→ EXERCISE INSTRUCTIONS: Repeat all of the data precisely.

→ RECORDS FOR THE EXERCISE:
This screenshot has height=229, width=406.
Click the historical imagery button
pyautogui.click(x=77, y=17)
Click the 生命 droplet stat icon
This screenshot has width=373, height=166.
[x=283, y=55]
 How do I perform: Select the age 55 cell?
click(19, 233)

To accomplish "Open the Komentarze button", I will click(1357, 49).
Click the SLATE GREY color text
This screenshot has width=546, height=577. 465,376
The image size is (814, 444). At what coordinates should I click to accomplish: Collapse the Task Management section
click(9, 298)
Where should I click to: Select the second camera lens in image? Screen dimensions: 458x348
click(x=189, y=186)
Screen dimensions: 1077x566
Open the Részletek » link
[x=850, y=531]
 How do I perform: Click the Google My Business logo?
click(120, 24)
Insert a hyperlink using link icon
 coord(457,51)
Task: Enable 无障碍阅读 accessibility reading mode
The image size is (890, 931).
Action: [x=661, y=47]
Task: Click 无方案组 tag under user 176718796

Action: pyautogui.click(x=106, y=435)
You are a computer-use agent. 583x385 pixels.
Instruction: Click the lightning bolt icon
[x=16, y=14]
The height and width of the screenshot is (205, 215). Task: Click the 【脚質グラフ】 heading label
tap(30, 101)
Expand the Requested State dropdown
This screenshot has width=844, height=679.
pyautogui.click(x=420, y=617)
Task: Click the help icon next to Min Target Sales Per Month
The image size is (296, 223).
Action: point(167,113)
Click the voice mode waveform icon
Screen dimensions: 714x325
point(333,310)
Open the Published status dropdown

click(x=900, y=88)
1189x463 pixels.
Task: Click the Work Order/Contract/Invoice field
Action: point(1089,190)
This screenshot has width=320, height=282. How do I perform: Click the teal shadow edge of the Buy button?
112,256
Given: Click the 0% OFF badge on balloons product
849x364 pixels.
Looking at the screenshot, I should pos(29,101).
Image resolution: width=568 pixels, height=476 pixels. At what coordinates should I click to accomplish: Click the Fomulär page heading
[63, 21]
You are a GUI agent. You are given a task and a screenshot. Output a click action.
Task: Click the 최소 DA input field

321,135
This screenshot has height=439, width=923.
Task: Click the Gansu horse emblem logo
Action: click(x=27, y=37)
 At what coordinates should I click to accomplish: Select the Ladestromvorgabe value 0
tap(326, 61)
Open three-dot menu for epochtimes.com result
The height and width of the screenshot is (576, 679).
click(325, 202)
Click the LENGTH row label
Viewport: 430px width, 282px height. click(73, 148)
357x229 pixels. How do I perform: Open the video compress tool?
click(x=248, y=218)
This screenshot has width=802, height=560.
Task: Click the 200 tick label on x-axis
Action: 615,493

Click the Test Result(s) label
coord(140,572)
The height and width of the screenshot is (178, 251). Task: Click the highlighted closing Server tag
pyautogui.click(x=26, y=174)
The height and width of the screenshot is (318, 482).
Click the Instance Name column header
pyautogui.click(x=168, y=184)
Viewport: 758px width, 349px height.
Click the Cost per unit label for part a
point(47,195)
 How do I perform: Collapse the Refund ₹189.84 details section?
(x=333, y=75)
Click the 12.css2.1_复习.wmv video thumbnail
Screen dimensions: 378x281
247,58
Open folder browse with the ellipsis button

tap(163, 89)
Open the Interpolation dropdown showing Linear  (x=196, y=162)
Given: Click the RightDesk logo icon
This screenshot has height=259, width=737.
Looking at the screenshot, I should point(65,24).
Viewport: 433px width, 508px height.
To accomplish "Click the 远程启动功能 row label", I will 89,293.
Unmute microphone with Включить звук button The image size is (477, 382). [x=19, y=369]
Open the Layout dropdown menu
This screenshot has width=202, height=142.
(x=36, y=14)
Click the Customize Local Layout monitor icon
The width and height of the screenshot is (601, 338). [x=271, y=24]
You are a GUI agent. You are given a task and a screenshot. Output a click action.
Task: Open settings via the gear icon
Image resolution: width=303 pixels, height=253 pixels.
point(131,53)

→ THE COMPLETED TASK:
This screenshot has height=229, width=406.
Click the historical imagery button
pyautogui.click(x=77, y=17)
Click the 生命 droplet stat icon
This screenshot has width=373, height=166.
[x=283, y=55]
 How do I perform: Select the age 55 cell?
click(19, 233)

To accomplish "Open the Komentarze button", I will click(1357, 49).
Click the SLATE GREY color text
This screenshot has width=546, height=577. 465,376
The image size is (814, 444). At what coordinates should I click to accomplish: Collapse the Task Management section
click(9, 298)
Where should I click to: Select the second camera lens in image? Screen dimensions: 458x348
click(x=189, y=186)
Screen dimensions: 1077x566
Open the Részletek » link
[x=850, y=531]
 How do I perform: Click the Google My Business logo?
click(120, 24)
Insert a hyperlink using link icon
 coord(457,51)
Task: Enable 无障碍阅读 accessibility reading mode
The image size is (890, 931).
Action: [x=661, y=47]
Task: Click 无方案组 tag under user 176718796

Action: pyautogui.click(x=106, y=435)
You are a computer-use agent. 583x385 pixels.
Instruction: Click the lightning bolt icon
[x=16, y=14]
The height and width of the screenshot is (205, 215). Task: Click the 【脚質グラフ】 heading label
tap(30, 101)
Expand the Requested State dropdown
This screenshot has width=844, height=679.
pyautogui.click(x=420, y=617)
Task: Click the help icon next to Min Target Sales Per Month
The image size is (296, 223).
Action: point(167,113)
Click the voice mode waveform icon
Screen dimensions: 714x325
point(333,310)
Open the Published status dropdown

click(x=900, y=88)
1189x463 pixels.
Task: Click the Work Order/Contract/Invoice field
Action: point(1089,190)
This screenshot has width=320, height=282. How do I perform: Click the teal shadow edge of the Buy button?
112,256
Given: Click the 0% OFF badge on balloons product
849x364 pixels.
Looking at the screenshot, I should pos(29,101).
Image resolution: width=568 pixels, height=476 pixels. At what coordinates should I click to accomplish: Click the Fomulär page heading
[63, 21]
You are a GUI agent. You are given a task and a screenshot. Output a click action.
Task: Click the 최소 DA input field

321,135
This screenshot has height=439, width=923.
Task: Click the Gansu horse emblem logo
Action: click(x=27, y=37)
 At what coordinates should I click to accomplish: Select the Ladestromvorgabe value 0
tap(326, 61)
Open three-dot menu for epochtimes.com result
The height and width of the screenshot is (576, 679).
click(325, 202)
Click the LENGTH row label
Viewport: 430px width, 282px height. click(73, 148)
357x229 pixels. How do I perform: Open the video compress tool?
click(x=248, y=218)
This screenshot has width=802, height=560.
Task: Click the 200 tick label on x-axis
Action: 615,493

Click the Test Result(s) label
coord(140,572)
The height and width of the screenshot is (178, 251). Task: Click the highlighted closing Server tag
pyautogui.click(x=26, y=174)
The height and width of the screenshot is (318, 482).
Click the Instance Name column header
pyautogui.click(x=168, y=184)
Viewport: 758px width, 349px height.
Click the Cost per unit label for part a
point(47,195)
 How do I perform: Collapse the Refund ₹189.84 details section?
(x=333, y=75)
Click the 12.css2.1_复习.wmv video thumbnail
Screen dimensions: 378x281
247,58
Open folder browse with the ellipsis button

tap(163, 89)
Open the Interpolation dropdown showing Linear  (x=196, y=162)
Given: Click the RightDesk logo icon
This screenshot has height=259, width=737.
Looking at the screenshot, I should point(65,24).
Viewport: 433px width, 508px height.
To accomplish "Click the 远程启动功能 row label", I will 89,293.
Unmute microphone with Включить звук button The image size is (477, 382). [x=19, y=369]
Open the Layout dropdown menu
This screenshot has width=202, height=142.
(x=36, y=14)
Click the Customize Local Layout monitor icon
The width and height of the screenshot is (601, 338). [x=271, y=24]
You are a GUI agent. You are given a task and a screenshot. Output a click action.
Task: Open settings via the gear icon
Image resolution: width=303 pixels, height=253 pixels.
point(131,53)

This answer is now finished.